Assureurs et banquiers peuvent mieux faire sur le climat
Dans un billet paru sur le site de la Banque de France, Laurent Clerc, directeur d’études et d’analyse des risques à l’ACPR (Autorité de contrôle prudentiel et de résolution), s’est penché sur la manière dont banquiers et assureurs français se préparaient au changement climatique. Il s’est appuyé pour cela sur plusieurs rapports de l’ACPR publiés récemment, aussi bien sur les banques que sur les assurances.
Premier constat, le sujet du changement climatique est maintenant bien pris en compte par les institutions financières. «Alors qu’il y a deux ans, les risques climatiques étaient traités principalement par les directions en charge de la RSE qui se focalisaient davantage sur leurs conséquences réputationnelles, ils sont maintenant plus intégrés dans le processus normal d’analyse des risques financiers», constate Laurent Clerc.
Sur le plan de la gouvernance, les sociétés financières affichent des progrès, les organes de direction étant bien sensibilisés à ces sujets. Mais la mise en œuvre concrète des orientations stratégiques à tous les niveaux de l’entreprise présente encore des lacunes. «Les établissements ne disposent pas tout le temps de métriques appropriées ou de suivi très précis de la trajectoire de leur portefeuille de risques», explique l’expert. De la même manière, la prise en compte de ces risques ne se traduit pas toujours au niveau opérationnel.

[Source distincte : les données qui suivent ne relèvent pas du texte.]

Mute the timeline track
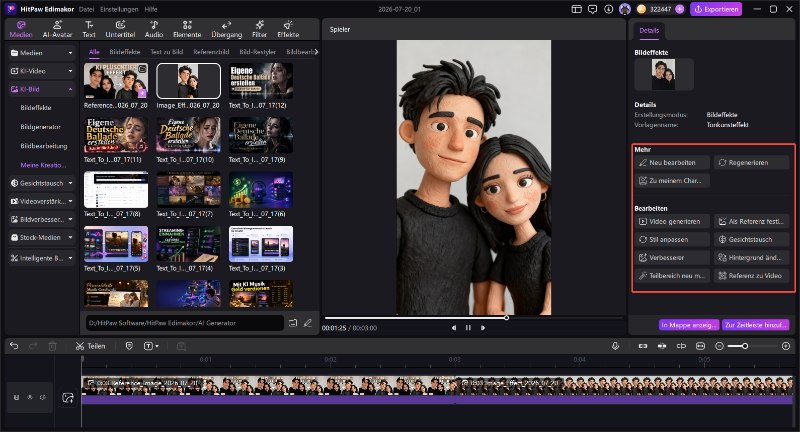This screenshot has width=800, height=432. coord(43,397)
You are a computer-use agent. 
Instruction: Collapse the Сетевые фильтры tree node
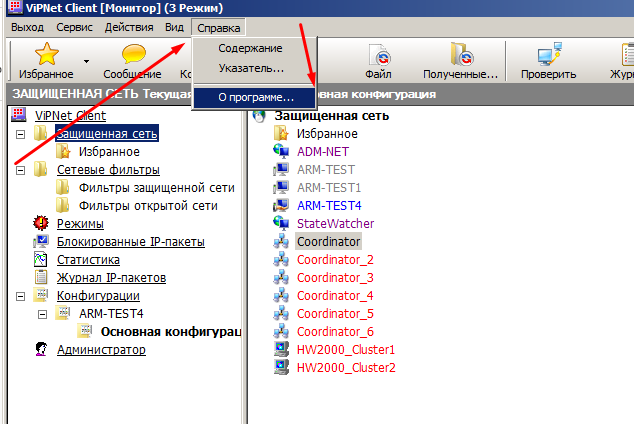pyautogui.click(x=21, y=170)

Parmi les dangers bien identifiés, celui de la transition – en cas de nouvelles politiques énergétiques ou d’évolutions technologiques - figure en bonne place. Cependant, la manière dont les risques sont considérés varie selon leur nature. «Nous constatons, déclare l’expert, que les progrès sont plus ou moins marqués selon l’exposition des entreprises aux divers risques. En particulier, l’analyse se révèle peu détaillée sur le risque physique, pour lequel les établissements français se sentent moins directement exposés». De la même manière, le risque de responsabilité, qui se traduit par les dommages et intérêts qu’une personne physique ou morale aurait à payer si elle était jugée responsable du réchauffement climatique, n’est pas pris en compte.
Si des progrès restent à faire, les institutions françaises n’ont pas à rougir par rapport à l’international. Laurent Clerc note que «les banques françaises sont plutôt bien placées par rapport à leurs homologues étrangères. Leur sensibilité à ces sujets est forte, grâce aux mesures législatives (comme l’article 173 de la Loi sur la transition énergétique) et à la pression que peuvent exercer les autorités nationales».